BACKGROUND: We studied the association of inflammatory biomarkers including C-reactive protein (CRP), tumor necrosis factor-alpha (TNF-α), and interleukin-6 (IL-6) with chronic kidney disease (CKD). METHODS: We conducted a case–control study among 201 CKD patients and 201 community-based controls in the greater New Orleans area. CKD was defined as estimated-glomerular filtration rate (eGFR) <60 mL/min/1.73 m(2) or albuminuria ≥30 mg/24-h. Serum CRP, TNF-α, and IL-6 were measured using standard methods. Multivariable regression models were used to examine associations between the inflammatory biomarkers and CKD adjusting for important CKD risk factors, history of cardiovascular disease, and use of antihypertensive, antidiabetic, and lipid-lowering agents and aspirin.

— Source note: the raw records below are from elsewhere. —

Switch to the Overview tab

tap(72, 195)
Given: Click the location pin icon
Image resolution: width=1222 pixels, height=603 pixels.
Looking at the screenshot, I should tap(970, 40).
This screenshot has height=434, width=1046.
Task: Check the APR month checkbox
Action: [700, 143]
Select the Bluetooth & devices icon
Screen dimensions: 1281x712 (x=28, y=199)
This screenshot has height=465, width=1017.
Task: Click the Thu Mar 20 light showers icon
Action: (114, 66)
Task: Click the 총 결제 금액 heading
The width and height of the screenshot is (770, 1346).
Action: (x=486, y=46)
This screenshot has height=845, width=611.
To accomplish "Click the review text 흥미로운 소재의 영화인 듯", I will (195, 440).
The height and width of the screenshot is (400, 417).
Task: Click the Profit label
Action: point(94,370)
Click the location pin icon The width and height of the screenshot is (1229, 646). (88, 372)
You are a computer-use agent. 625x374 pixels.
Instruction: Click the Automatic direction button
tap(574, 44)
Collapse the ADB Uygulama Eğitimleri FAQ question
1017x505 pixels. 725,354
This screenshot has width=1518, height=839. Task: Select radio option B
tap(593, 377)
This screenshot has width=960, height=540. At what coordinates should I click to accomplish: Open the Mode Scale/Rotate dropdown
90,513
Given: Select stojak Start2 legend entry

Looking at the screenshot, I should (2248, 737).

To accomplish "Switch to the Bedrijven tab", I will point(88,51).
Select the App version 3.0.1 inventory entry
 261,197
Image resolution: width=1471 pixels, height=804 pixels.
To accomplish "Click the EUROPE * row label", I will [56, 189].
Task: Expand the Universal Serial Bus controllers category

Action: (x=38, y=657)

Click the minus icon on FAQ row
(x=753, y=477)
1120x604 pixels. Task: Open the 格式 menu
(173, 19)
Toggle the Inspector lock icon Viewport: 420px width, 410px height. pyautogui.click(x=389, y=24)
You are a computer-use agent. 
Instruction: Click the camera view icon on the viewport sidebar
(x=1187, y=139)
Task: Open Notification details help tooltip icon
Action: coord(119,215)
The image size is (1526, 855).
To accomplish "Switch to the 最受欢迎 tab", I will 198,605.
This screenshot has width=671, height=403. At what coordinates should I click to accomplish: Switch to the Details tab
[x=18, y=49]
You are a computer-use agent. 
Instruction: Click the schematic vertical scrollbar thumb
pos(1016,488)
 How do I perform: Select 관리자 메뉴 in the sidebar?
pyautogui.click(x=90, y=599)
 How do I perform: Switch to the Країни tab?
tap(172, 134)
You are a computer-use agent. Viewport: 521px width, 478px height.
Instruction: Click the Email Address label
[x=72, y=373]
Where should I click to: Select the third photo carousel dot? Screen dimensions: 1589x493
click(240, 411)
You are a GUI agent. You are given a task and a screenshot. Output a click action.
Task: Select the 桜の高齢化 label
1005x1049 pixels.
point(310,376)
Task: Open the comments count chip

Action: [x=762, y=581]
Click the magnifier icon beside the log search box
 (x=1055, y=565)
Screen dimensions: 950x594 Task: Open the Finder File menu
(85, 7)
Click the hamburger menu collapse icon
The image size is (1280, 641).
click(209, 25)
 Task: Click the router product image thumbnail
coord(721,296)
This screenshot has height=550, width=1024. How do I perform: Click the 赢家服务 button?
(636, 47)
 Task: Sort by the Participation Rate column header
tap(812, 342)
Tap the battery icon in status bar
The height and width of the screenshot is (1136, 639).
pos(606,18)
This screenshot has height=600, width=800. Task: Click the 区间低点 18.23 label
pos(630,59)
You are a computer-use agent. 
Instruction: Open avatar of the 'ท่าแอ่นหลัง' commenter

RESULTS: The multivariable-adjusted medians (interquartile-range) were 2.91 (1.47, 5.24) mg/L in patients with CKD vs. 1.91 (0.99, 3.79) mg/L in controls without CKD (p = 0.39 for group difference) for CRP; 1.86 (1.51, 2.63) pg/mL vs. 1.26 (1.01, 1.98) pg/mL (p < 0.0001) for TNF-α; and 2.53 (1.49, 4.42) pg/mL vs. 1.39 (0.95, 2.15) pg/mL (p = 0.04) for IL-6, respectively. Compared to the lowest tertile, the highest tertile of TNF-α (OR 7.1, 95 % CI 3.2 to 15.5) and IL-6 (OR 2.5, 95 % CI 1.1 to 5.5) were significantly associated with higher odds of CKD in multivariable-adjusted models. Additionally, higher TNF-α and IL-6 were independently and significantly associated with lower eGFR and higher albuminuria. CONCLUSIONS: Our data suggest that TNF-α and IL-6, but not CRP, are associated with the prevalence and severity of CKD, independent from established CKD risk factors, history of cardiovascular disease, and use of antihypertensive, antidiabetic, and lipid-lowering agents and aspirin.